Intermediary Trademark Liability: A Comparative Lens
Although we live in a global, interconnected world, legal scholarship – even scholarship about the Internet – often focuses on domestic law with little more than a nod to developments in other jurisdictions. That’s not necessarily a bad thing; after all, theoretically robust or historically thorough works can rarely achieve their goals while surveying the landscape across multiple countries with disparate traditions and laws. But as a student of U.S. law, I appreciate articles that explain how other legal systems are addressing issues that perplex or divide our scholars and courts. Given the tumult over intermediary liability in recent years, comparative commentary on that topic has special salience.
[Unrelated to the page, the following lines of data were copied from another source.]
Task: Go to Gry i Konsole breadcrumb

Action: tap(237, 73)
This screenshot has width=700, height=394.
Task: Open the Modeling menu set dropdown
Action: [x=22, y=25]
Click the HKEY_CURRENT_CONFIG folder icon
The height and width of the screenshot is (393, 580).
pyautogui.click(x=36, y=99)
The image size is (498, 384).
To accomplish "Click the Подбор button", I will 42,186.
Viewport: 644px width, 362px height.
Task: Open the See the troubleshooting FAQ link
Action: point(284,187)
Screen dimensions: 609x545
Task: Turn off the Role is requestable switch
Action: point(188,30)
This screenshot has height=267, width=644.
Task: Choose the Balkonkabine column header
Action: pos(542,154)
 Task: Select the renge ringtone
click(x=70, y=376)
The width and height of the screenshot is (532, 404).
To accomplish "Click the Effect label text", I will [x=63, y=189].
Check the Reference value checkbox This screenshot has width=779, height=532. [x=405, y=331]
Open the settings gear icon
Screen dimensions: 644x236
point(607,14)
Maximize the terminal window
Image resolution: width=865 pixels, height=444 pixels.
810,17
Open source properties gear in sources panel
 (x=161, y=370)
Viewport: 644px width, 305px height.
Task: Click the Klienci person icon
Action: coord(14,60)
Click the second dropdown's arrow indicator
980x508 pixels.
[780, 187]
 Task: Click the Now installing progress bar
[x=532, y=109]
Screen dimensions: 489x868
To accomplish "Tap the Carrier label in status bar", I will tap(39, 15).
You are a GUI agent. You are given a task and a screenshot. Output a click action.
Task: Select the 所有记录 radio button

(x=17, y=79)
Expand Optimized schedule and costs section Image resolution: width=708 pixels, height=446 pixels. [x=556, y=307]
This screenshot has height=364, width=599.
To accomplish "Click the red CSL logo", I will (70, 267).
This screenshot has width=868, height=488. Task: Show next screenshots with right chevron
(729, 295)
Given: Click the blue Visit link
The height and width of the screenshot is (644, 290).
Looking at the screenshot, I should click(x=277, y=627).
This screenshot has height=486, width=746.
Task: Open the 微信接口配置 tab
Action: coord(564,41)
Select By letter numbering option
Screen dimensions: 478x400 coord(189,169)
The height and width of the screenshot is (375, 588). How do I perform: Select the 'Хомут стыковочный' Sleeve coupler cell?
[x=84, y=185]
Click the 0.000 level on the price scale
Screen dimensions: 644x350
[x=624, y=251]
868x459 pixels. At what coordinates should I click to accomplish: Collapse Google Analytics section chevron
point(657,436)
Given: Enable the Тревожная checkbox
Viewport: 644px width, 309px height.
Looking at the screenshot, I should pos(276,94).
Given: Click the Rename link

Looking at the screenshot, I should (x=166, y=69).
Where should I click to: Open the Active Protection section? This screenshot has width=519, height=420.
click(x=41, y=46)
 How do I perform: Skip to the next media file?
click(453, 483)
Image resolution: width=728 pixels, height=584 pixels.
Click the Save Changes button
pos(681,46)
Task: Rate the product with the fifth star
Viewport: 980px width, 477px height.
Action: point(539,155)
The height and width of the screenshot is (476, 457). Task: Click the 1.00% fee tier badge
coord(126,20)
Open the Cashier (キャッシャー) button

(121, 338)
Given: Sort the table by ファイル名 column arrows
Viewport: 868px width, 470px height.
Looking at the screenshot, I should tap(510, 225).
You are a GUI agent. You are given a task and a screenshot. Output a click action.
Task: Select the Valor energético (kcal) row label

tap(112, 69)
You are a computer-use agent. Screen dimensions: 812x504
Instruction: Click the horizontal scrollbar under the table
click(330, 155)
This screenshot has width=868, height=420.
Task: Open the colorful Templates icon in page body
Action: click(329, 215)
In this brief (draft) article, Graeme Dinwoodie explores both structural and substantive differences in how the United States and Europe approach intermediary trademark liability in the Internet context. To an outsider, the European web of private agreements, Community Directives, CJEU opinions, and sundry domestic laws can appear daunting and sometimes self-contradictory. Dinwoodie puts them all into context, offering a coherent explanation of the interaction between Community law, member state law, and private ordering, and situating the overall picture within a broad normative framework. And he contrasts that picture with the one emerging through common law in the United States. The result is a readable, informative study of two related but distinct approaches to intermediary trademark law.